# Supplied text
-- Begin --
Notes/Operating Systems/Introductory lecture.md

Operating System

• Manages hardware and software
• Resource allocator
  • Manages and routes resources and requests
• Control program
  • Prevents errors and improper use

User v. System

User

graph TD;

	A["user"] <--> B["application programs"]
	B <--> C["operating system"]
	C <--> D["computer hardware"]

System

An operating system is a control program

Major OS Components

Name	Description
Kernel	Core part of the OS; manages CPU, memory, I/O
Process manager	Handles multitasking, scheduling, and execution
Memory Manager	Allocates/deallocates RAM, manages virtual memory.
File System	Organizes, stores, and secures files.
Device Manager	Interfaces with hardware peripherals
User Interface (CLI/GUI)	Allows users to interact with the OS

Management of resources

CPU

• A program can do nothing unless its instructions are executed by a CPU
• An executing program becomes a process
• The process needs resources
• All processes can potentially be executed concurrently by multiplexing on one CPU core or in parallel across multiple

Memory

• For a program to be executed, it must be loaded into memory.
• To improve the CPU utilization, several programs are kept in memory.

OS should:

• Know which parts of memory are currently being used and which process is using htem
• Allocate and deallocate memory accordingly
• Decide which processes and data moves in and out of memory

Cache

• Cache operates at different levels (L1, L2, L3) and is managed primarily by hardware (CPU cache controllers), not the operating system.
-- End --
# Source material
-- Begin --
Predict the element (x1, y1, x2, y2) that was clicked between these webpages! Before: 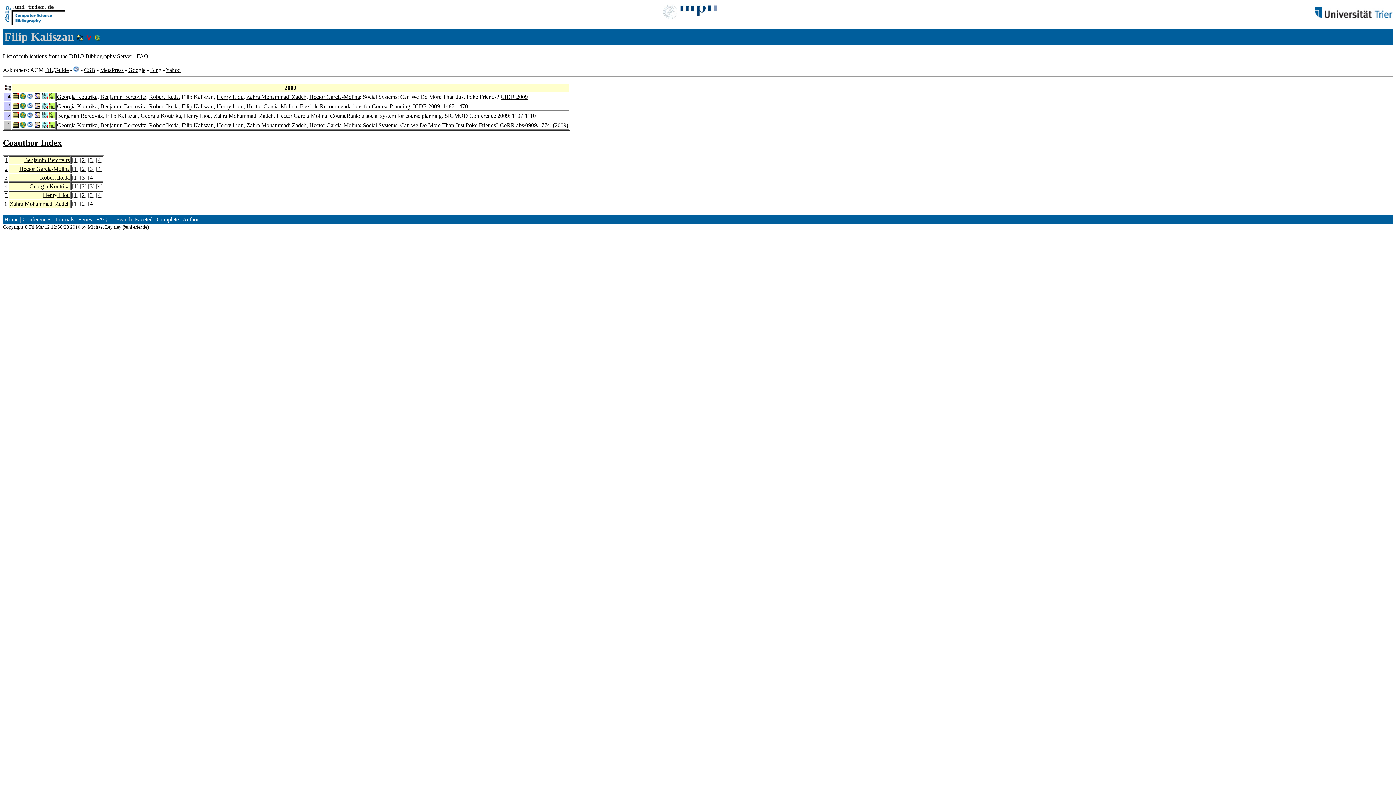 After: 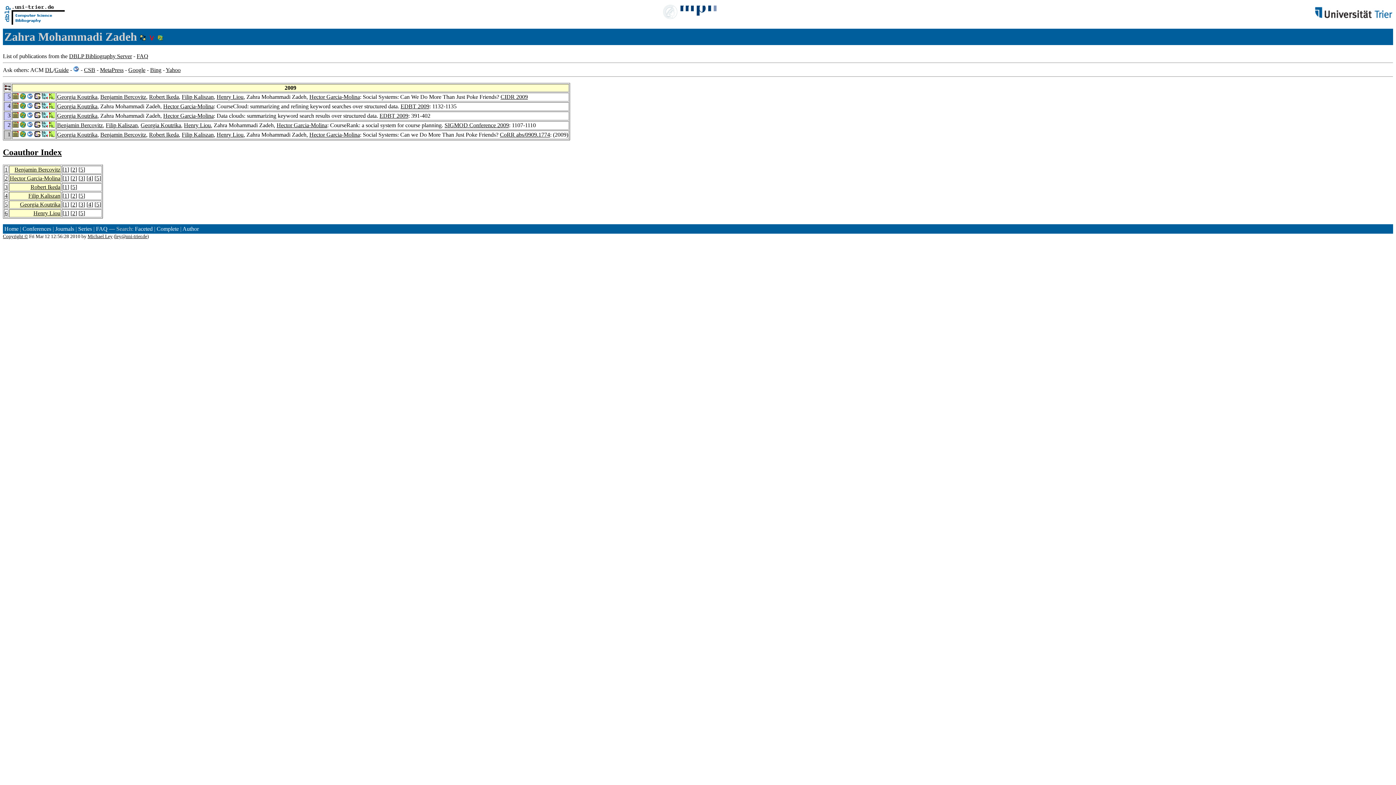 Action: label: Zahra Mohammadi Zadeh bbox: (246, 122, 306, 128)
-- End --
# Actions to take
#1 Answer these from the operating systems lecture notes:
(a) Which component in the OS components table allocates and deallocates RAM and manages virtual memory?
(b) What does an executing program become?
(c) What primarily manages cache?
#2 Echo everything in the operating systems lecture notes from "An operating system" down to "manages virtual memory.", word for word.

# Outputs in order
#1
(a) The Memory Manager.
(b) A process.
(c) Hardware (CPU cache controllers), not the operating system.

#2
An operating system is a control program

Major OS Components

Name	Description
Kernel	Core part of the OS; manages CPU, memory, I/O
Process manager	Handles multitasking, scheduling, and execution
Memory Manager	Allocates/deallocates RAM, manages virtual memory.